**Data extracted from a collection**
* * * *

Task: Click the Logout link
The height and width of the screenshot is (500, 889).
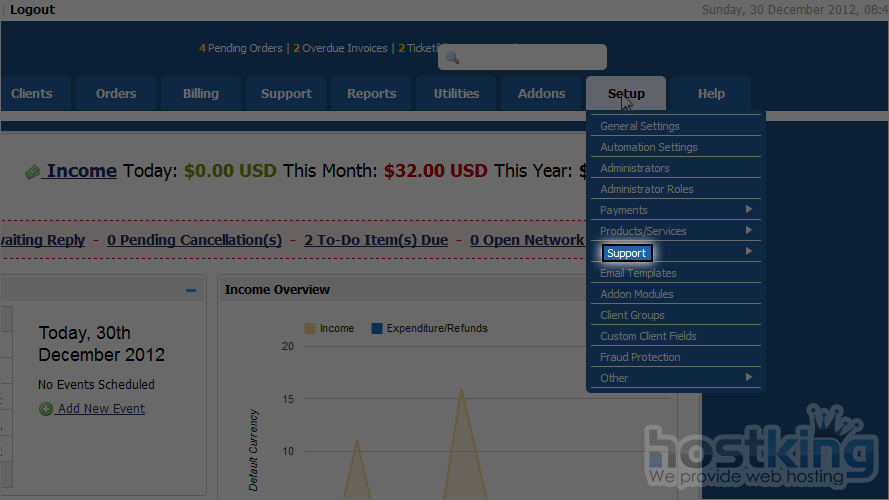Action: 32,10
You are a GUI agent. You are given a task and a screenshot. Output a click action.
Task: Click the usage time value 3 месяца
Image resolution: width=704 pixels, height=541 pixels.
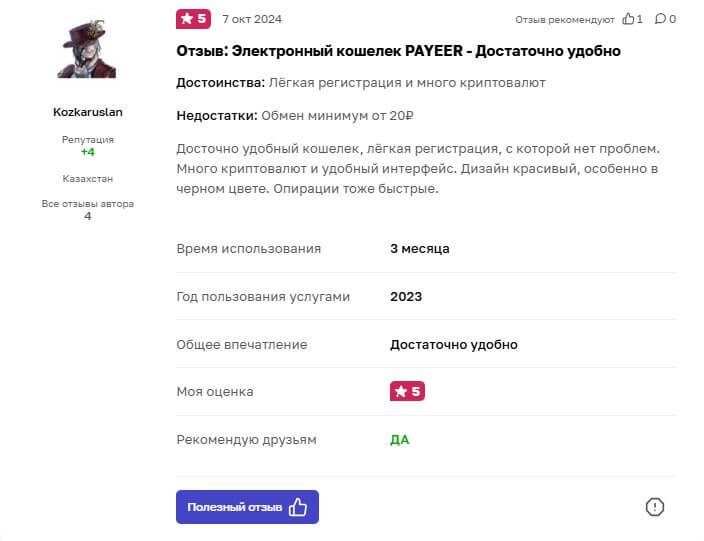[x=419, y=249]
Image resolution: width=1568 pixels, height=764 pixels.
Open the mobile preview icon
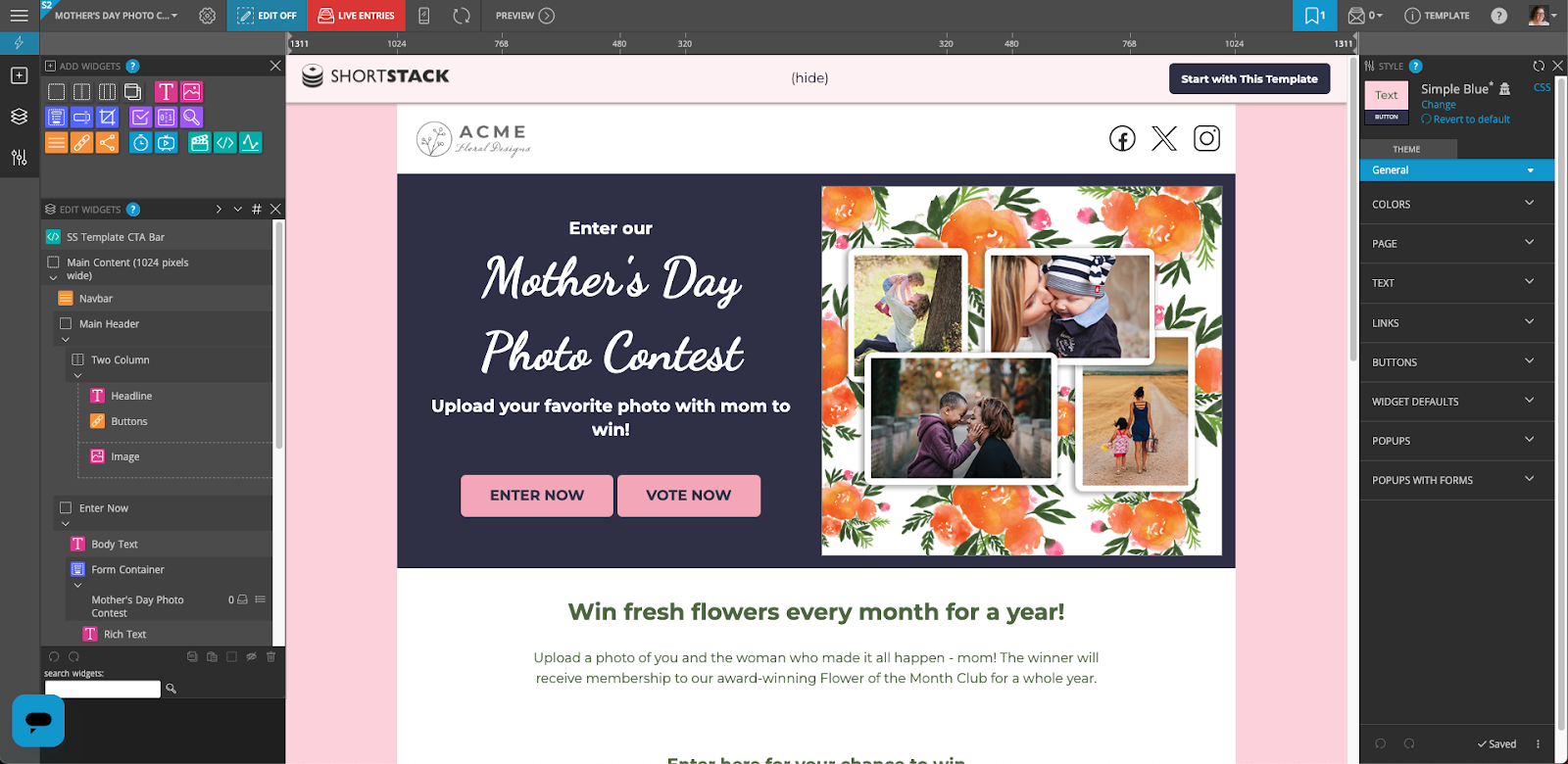[x=424, y=16]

* * * *

**Exercise directions**
Pictures are to be dropped, and the remaining data set down exactly.

**Solved exercise**
Task: Click the Logout link
The height and width of the screenshot is (500, 889).
Action: 32,10
You are a GUI agent. You are given a task and a screenshot. Output a click action.
Task: Click the usage time value 3 месяца
Image resolution: width=704 pixels, height=541 pixels.
[x=419, y=249]
Image resolution: width=1568 pixels, height=764 pixels.
Open the mobile preview icon
[x=424, y=16]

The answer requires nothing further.